月子の背を追っていた俺は、加賀見さんの咳払いに視線を戻した。
「あー、えーと、ごめんなさいね。あの子にも色々あるのよ」
「いや、大丈夫です。俺が同じ立場でも止めたでしょうし」
「そう言ってもらえるとありがたいわね。‥‥それで、山本勇輔君」
「はい」
加賀見さんは改めて真剣な目で俺を見つめた。そこにはやはり俺の身を案じる真摯な光が見える。リーシャの時といい、本当に優しい人だ。
「あなたは、本当にいいの? 月子も言っていたけど、命の危険があることよ」
「はい、もう決めたことですから。もしそれで死んだら、それは自分の責任です」
「自分の責任だろうと、あなたが死んで悲しむ人がいることを忘れてない?」
‥‥この人、命を賭けるってことをよく知っている。
自分の命をどう使おうと、それは自分の勝手だろうが、人の命は決してその人だけのものじゃない。そのことを思い知るのは、残された側に立った時だけだ。
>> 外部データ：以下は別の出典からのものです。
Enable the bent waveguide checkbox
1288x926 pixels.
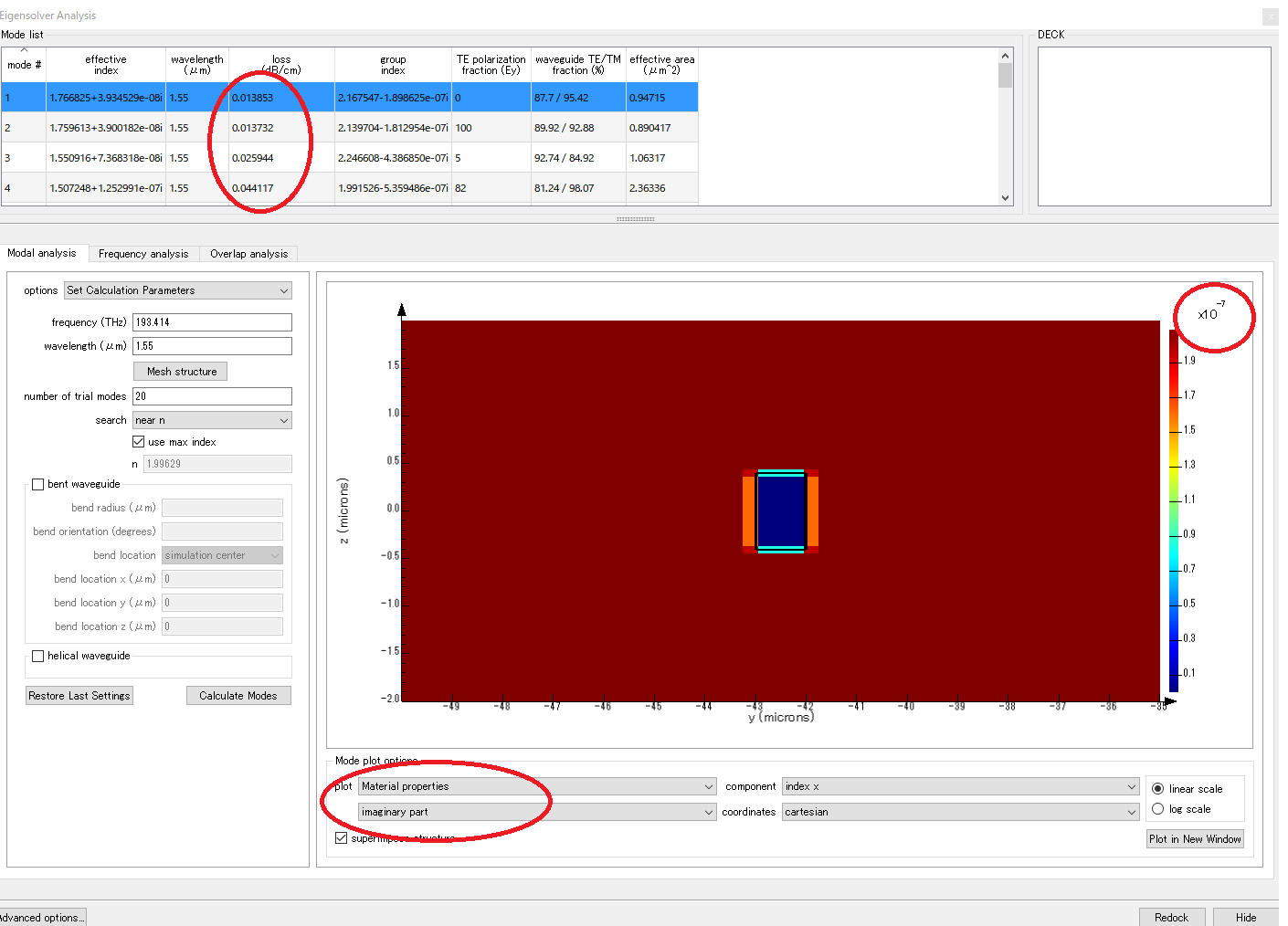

「それでもです。俺の家族は、自分の意思を貫いて死ぬなら許してくれると思います」
「‥‥随分、確信をもった言い方ね」
「知っているんじゃないですか? 俺は少しの間ですが行方不明になっていた時期があります。家族は全員、その時に一度覚悟していますから」
「そうね‥‥ごめんなさい、確かに知っているわ。案外、あなたが今回の戦いに巻き込まれたのも、そういった縁があるからなのかもしれないわね」
「っていうことは」
加賀見さんは仕方ないという風に笑った。
「私の方であなたたちのことは何とかするわ。一緒に住んでいてもおかしくない状況と、リーシャさんを大学に行かせられるようにすればいいのよね」
「いいんですか?」
「どっちにしろ、月子もいるから大学に行ってもらうのは都合がいいしね。魔力回復の話も、私たちとしてはあの魔族とかいう輩よりもあなたたちに勝ってもらった方がありがたいわ。サポートも任せなさい、街の人たちに絶対被害は出させないわ」
「ありがとうございます」
「あ、ありがとうございます」
俺に続いて、リーシャも頭を下げた。
これで今回の目的は達成だ。
大分俺にダメージが入ったが、何とかいい結果に収まることが出来た。いや本当、払った代償は相当大きかったけどね!
そんなこんな過程を経て、俺たち異世界組と対魔特戦部による変則的な協力体制が出来上がったのである。
未だ次なる戦いの予兆は見えていない。だがしかし、俺たちが準備を整えているように、着実に戦禍の足音は近づいてきていた。